- **Direction**
Copy the lines below word for word, starting with the line containing "Click the Samsung" and continuing through the line containing "click(1142, 1214)".

Item position entries
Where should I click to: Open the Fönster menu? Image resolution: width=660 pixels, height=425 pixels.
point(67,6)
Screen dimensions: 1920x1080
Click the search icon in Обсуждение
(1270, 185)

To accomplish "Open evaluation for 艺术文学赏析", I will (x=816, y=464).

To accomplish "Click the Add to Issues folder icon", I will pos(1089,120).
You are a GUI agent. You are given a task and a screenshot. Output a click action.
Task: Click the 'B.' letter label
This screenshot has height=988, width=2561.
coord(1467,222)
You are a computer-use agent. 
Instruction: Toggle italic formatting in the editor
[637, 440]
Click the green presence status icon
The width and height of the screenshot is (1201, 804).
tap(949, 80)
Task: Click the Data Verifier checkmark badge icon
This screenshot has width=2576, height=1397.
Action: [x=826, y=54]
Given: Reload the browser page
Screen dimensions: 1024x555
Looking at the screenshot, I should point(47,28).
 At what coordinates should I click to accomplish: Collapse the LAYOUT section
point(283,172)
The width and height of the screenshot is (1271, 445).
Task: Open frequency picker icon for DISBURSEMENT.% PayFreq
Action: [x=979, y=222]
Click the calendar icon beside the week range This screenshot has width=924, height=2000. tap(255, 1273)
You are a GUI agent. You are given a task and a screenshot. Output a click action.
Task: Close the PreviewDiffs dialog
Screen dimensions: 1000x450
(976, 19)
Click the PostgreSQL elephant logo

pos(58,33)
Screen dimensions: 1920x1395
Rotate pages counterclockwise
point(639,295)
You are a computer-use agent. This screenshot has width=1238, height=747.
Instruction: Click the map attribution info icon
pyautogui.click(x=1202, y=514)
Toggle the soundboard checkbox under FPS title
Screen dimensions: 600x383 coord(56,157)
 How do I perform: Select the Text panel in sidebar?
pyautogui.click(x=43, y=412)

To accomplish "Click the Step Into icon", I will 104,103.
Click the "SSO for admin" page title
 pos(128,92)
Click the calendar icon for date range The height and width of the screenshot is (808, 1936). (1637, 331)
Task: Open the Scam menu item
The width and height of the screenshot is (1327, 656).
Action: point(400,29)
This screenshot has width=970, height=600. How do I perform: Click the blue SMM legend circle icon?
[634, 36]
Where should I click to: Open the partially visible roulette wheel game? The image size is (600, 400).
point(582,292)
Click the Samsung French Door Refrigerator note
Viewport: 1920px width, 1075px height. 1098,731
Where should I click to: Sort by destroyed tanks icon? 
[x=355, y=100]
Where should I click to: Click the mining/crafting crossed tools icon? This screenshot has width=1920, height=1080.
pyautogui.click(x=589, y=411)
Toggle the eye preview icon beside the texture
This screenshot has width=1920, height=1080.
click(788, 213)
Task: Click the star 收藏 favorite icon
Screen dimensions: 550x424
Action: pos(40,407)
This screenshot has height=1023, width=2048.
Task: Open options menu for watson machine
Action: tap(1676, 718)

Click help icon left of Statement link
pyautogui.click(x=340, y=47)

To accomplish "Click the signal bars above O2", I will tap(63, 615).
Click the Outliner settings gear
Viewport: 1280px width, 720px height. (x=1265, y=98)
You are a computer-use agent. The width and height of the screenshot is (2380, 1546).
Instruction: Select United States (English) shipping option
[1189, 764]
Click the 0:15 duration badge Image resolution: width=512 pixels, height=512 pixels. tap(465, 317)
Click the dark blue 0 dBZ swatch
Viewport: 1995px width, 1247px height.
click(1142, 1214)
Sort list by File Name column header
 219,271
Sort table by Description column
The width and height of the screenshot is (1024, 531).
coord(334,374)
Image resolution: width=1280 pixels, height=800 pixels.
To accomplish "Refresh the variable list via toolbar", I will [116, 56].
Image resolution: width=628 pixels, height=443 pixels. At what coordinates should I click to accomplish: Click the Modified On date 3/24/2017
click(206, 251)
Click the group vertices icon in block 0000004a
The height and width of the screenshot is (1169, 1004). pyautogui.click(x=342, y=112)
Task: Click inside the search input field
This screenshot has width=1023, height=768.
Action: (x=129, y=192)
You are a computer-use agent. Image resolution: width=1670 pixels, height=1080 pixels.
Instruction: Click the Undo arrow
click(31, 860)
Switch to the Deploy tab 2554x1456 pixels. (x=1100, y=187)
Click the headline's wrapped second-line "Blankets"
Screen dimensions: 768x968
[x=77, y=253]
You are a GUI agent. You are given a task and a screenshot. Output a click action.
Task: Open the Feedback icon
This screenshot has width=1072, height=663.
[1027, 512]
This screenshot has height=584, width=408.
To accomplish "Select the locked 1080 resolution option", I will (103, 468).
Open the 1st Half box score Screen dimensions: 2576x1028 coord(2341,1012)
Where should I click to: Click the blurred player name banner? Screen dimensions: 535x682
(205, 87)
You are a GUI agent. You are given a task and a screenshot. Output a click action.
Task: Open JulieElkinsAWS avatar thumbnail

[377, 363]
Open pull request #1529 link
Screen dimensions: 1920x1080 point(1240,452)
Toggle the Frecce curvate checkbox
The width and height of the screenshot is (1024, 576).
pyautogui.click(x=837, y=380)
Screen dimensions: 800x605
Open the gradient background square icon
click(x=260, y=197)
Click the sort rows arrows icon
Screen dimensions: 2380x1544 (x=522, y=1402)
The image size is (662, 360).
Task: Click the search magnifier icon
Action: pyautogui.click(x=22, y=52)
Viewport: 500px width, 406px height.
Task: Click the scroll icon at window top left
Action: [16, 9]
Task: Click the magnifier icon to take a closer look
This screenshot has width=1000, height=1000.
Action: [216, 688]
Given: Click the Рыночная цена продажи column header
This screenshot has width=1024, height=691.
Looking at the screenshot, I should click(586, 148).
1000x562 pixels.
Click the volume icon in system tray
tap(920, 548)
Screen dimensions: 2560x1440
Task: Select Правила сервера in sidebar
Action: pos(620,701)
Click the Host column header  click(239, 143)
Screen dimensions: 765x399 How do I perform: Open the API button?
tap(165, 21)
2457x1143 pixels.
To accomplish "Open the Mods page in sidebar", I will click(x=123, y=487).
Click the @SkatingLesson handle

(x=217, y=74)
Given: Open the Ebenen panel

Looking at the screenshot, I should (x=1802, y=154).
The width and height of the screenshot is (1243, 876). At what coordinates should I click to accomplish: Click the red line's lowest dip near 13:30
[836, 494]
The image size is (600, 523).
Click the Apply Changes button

- **Finished task**
Click the Samsung French Door Refrigerator note
Viewport: 1920px width, 1075px height. 1098,731
Where should I click to: Sort by destroyed tanks icon? 
[x=355, y=100]
Where should I click to: Click the mining/crafting crossed tools icon? This screenshot has width=1920, height=1080.
pyautogui.click(x=589, y=411)
Toggle the eye preview icon beside the texture
This screenshot has width=1920, height=1080.
click(788, 213)
Task: Click the star 收藏 favorite icon
Screen dimensions: 550x424
Action: pos(40,407)
This screenshot has height=1023, width=2048.
Task: Open options menu for watson machine
Action: tap(1676, 718)

Click help icon left of Statement link
pyautogui.click(x=340, y=47)

To accomplish "Click the signal bars above O2", I will tap(63, 615).
Click the Outliner settings gear
Viewport: 1280px width, 720px height. (x=1265, y=98)
You are a computer-use agent. The width and height of the screenshot is (2380, 1546).
Instruction: Select United States (English) shipping option
[1189, 764]
Click the 0:15 duration badge Image resolution: width=512 pixels, height=512 pixels. tap(465, 317)
Click the dark blue 0 dBZ swatch
Viewport: 1995px width, 1247px height.
click(1142, 1214)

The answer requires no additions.